Nas buscas feitas no site da Hemeroteca Digital da Biblioteca Nacional, foram encontradas
um total de 157 menções a New Aquarius no jornal Correio Braziliense, entre meados da
década de 70 e 1986. A primeira menção a boate aconteceu em 1976, ainda sob o nome
Aquarius, em um anúncio de um musical que estava sendo apresentado no local. Os musicais
inspirados na Broadway e marcos da cultura pop como o filme Guerra nas Estrelas, que foi
adaptado pela boate e se tornou um grande sucesso na época, eram importantes atrações do
local. Além dos espetáculos, concursos e festas, a boate também foi palco de intervenções
propostas pelo grupo Beijo Livre. A New Aquarius marcou gerações, funcionando até 1998
quando fechou as portas.
Outra boate que era ponto de encontro de LGBTQI+ na capital federal era a discoteca The
Fox, que foi inaugurada em 1978. Assim como a concorrente New Aquarius, a The Fox
apresentava ao público espetáculos com travestis. Por ausência de fontes não pode afirmar
muitas coisas sobre a boate. Ao realizar uma busca na Hemeroteca Digital foram encontradas
70 menções ao local, no Correio Braziliense entre os anos de 1978 e 1981. Ao refazer essa
busca no jornal O Lampião da Esquina, a boate é mencionada apenas na edição de setembro
de 1979 no caderno designado Roteiro, onde apresentava locais para a sociedade LGBTQI+
em várias cidades do Brasil. A boate é descrita por Alexandre Ribondi como sendo “pequena,
sem grandes pretensões, mas tem uma clientela agradável, que gosta muito de dançar e se
mostrar bonita”. A ausência de menções à boate nos periódicos citados faz crer que ela fechou
suas portas ainda em 1981.
Para além das boates a socialização entre LGBTQI+ também aconteciam em salas escuras de
cinemas pornográficos, que se popularizaram na década de 1980. O Cine Ritz abriu suas
portas no Conic em 1986, e foi a primeira sala do Distrito Federal a atender exclusivamente o
público adulto. Além da exibição de filmes pornográficos, o cinema apresentava
performances de sexo explicito e apresentações de striptease.
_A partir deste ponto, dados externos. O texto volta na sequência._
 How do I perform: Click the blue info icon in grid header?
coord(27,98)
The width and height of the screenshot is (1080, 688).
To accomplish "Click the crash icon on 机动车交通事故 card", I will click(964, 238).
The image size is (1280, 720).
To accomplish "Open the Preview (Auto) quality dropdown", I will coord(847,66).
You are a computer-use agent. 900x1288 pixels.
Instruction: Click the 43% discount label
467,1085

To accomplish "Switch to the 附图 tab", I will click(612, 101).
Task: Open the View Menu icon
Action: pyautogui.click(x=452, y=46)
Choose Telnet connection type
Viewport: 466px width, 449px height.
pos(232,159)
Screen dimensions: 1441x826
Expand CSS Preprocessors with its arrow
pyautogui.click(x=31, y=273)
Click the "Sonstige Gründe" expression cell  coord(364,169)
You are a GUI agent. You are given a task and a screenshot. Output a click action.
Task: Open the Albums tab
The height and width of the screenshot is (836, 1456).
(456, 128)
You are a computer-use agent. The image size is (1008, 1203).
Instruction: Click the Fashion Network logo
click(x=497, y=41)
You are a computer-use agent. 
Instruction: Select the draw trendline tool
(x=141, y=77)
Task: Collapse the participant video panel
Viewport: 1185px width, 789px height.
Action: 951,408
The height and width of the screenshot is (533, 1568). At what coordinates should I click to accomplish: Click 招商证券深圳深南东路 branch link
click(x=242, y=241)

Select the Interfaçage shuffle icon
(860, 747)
O local recebia um público
diverso, mas o gênero masculino era quase dominante entre os frequentadores. A
sociabilidade no Cine Ritz era compartilhada entre homens heterossexuais, homens
homossexuais, travestis e prostitutas.
Considerações Finais
Este artigo tinha por objetivo apresentar os principais locais onde essa interação acontecia no
período em que houve o afrouxamento da ditadura militar com o processo de abertura política
que se iniciou no governo do general Ernesto Geisel. E a partir do conceito de centralidade
criado por João Victor Sanches Patrício apresentar a principal centralidade do lazer e
sociabilidade LGBTQI+. O Setor de Diversões Sul, popularmente conhecido como CONIC
acabou se tornando o foco deste trabalho por se tratar do mais importante centro de boêmia da
Capital Federal, no recorte temporal demarcado (1978-1986). A utilização do conceito de
centralidade, cunhado pelo autor João Victor Sanches Patrício, foi especialmente decisivo
para o enfoque dado ao SD-S, visto que segundo o autor, um espaço de centralidade é
caracterizado pela “movimentação de variados fluxos que têm esses locais por destino, não
refletindo uma dominação exclusiva da população gay masculina sobre esses espaços”. O SD-
S é por excelência uma centralidade de lazer e sociabilidade LGBTQI+, com seus bares,
boates, discotecas, saunas, cinemas e etc. Esse outras palavras o SD-S é um espaço de
permanência conflituosa e múltipla em relação a outros tipos sociais.